The U.S. Cybersecurity and Infrastructure Security Agency (CISA) has released a new self-assessment auditing tool. The Ransomware Readiness Assessment (RRA) module should help companies assess their vulnerability towards modern-day hackers. Needless to mention, cyberattacks that lock sensitive and confidential data, are on the rise.
The CISA’s RRA module is part of the agency’s Cyber Security Evaluation Tool (CSET). Organizations that haven’t yet fallen victim to ransomware attacks must go through the self-administered audit. This could help them to ascertain their readiness against virtual or online threats.
The RRA module can assess varying levels of threat readiness irrespective of the assessing company’s “cybersecurity maturity”:
Any company can reportedly utilize the CEST RRA Module from the CISA. The agency has designed and compiled the self-assessment tool for all organizations
The tool does not assume the level of cybersecurity maturity. The official CISA GitHub page categorically notes:
“The RRA also provides a clear path for improvement and contains an evolving progression of questions tiered by the categories of basic, intermediate, and advanced.”

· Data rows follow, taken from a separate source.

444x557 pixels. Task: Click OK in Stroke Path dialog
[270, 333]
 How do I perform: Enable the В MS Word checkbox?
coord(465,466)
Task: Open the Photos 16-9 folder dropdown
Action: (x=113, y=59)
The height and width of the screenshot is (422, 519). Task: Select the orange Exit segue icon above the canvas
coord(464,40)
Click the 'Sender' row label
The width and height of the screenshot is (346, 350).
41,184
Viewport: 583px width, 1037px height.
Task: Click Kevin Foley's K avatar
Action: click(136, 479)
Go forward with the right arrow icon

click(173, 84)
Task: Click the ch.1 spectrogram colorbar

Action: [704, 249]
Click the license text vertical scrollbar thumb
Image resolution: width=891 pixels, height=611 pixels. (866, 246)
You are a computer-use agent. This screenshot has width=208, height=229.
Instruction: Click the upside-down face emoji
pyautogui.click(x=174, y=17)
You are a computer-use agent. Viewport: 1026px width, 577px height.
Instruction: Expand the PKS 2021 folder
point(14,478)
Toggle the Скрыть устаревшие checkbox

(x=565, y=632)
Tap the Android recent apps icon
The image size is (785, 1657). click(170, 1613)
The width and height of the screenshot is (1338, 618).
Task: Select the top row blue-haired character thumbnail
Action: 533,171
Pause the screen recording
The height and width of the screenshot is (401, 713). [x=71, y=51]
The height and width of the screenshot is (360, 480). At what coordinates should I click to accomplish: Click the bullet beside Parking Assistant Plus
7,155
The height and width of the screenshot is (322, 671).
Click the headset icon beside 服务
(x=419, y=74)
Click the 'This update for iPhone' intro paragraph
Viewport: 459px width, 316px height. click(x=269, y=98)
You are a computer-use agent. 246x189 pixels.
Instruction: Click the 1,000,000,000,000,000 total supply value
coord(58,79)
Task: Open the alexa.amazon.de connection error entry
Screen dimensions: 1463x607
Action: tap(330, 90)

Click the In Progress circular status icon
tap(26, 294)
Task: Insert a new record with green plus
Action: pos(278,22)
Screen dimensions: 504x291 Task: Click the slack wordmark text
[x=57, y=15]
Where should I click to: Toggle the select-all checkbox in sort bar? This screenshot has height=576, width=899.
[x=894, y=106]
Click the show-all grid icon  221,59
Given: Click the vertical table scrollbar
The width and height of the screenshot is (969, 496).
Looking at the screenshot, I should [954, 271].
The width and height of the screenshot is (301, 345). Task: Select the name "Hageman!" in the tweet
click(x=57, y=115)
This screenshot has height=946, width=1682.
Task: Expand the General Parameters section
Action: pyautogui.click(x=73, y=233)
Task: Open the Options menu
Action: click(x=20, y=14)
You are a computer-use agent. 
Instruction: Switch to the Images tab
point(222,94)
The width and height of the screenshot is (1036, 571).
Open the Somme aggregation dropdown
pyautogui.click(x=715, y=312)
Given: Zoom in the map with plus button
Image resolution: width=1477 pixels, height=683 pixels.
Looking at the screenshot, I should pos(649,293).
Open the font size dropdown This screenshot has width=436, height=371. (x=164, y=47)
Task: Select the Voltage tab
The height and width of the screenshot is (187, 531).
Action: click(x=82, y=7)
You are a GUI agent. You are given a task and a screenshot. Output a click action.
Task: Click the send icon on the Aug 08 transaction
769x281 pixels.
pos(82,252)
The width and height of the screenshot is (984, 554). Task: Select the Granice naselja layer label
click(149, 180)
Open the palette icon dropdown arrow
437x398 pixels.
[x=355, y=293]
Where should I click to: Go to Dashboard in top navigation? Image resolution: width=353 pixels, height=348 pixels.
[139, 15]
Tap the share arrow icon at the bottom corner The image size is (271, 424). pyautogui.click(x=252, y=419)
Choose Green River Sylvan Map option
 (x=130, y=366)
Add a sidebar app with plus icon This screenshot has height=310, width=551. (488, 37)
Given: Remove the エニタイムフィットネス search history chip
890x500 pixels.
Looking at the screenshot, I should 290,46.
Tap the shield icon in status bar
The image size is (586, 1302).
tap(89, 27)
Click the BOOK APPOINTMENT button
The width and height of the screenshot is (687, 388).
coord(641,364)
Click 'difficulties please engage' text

“This is intended to help an organization improve by focusing on the basics first, and then progressing by implementing practices through the intermediate and advanced categories.”
Bad actors have targeted critical infrastructure owners and operators with ransomware. Make sure you are prepared. Download @CISAgov’s Ransomware Readiness Assessment Tool: https://t.co/hQkUy4nmLQ #CriticalInfrastructure https://t.co/CiFajWxx8A
— CISA Infrastructure Security (@CISAInfraSec) June 30, 2021
Following are the benefits of the RRA module:
- It helps organizations evaluate their cybersecurity posture, with respect to ransomware, against recognized standards and best practice recommendations in a systematic, disciplined, and repeatable manner.
- RRA guides asset owners and operators through a systematic process to evaluate their operational technology (OT) and information technology (IT) network security practices against the ransomware threat.
- The module provides an analysis dashboard with graphs and tables that present the assessment results in both summary and detailed form.
How to conduct a self-assessment ransomware readiness audit using the CEST RRA Module from the CISA:
To begin using the self-assessment audit tool, companies must first install Cyber Security Evaluation Tool (CSET).
- Login or start the CSET application
- Begin a new assessment session
- Select Maturity Model within the Assessment Configuration screen (this is the first screen users are presented with after selecting “New Assessment”)
- Select Ransomware Readiness Assessment from the Maturity Model screen
- Users can now run the RRA assessment. For additional help or guidance, review the tutorial, or the RRA guide found within the Help menu.
The US Cybersecurity and Infrastructure Security Agency (CISA) has released the #Ransomware Readiness Assessment (RRA), a new module for its #Cyber #Security Evaluation Tool (CSET).
RRA is a security audit self-assessment tool for…https://t.co/WxosY9w4Rm https://t.co/XBTNBRzunl
— François Quiquet (@francoisquiquet) June 30, 2021
The RRA is just one of several self-assessment or auditing tools that aim to improve cybersecurity policies and protocols in all sizes of companies. Some of the previously released tools include Aviary, Sparrow, and CHIRP.